[Opening RECORDS SHOWN section]

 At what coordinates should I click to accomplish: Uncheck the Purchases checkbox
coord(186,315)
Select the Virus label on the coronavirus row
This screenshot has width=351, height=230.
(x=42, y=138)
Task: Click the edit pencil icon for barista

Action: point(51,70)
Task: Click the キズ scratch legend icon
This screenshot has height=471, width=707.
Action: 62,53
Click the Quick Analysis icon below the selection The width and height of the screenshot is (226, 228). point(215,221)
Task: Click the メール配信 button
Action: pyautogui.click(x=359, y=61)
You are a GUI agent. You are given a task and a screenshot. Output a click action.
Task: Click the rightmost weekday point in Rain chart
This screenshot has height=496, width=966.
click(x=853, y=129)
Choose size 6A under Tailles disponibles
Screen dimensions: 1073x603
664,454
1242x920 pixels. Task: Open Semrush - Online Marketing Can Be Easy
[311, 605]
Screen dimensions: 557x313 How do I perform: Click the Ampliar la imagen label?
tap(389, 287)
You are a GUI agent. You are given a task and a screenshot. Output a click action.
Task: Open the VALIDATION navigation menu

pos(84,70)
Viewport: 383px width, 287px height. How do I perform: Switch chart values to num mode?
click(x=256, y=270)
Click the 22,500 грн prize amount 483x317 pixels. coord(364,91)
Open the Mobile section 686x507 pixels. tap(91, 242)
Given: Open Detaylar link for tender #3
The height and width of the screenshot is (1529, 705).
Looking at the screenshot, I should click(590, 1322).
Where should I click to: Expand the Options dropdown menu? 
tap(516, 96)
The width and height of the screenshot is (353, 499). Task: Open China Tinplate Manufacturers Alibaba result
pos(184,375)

[Closing RECORDS SHOWN section]

*WORK INSTRUCTION*.
Beginning at the line containing "Where should I", repeat each line exactly through the last line of the entries, and include no other lines.

*EXERCISE RESULT*.
Where should I click to: Expand the Options dropdown menu? 
tap(516, 96)
The width and height of the screenshot is (353, 499). Task: Open China Tinplate Manufacturers Alibaba result
pos(184,375)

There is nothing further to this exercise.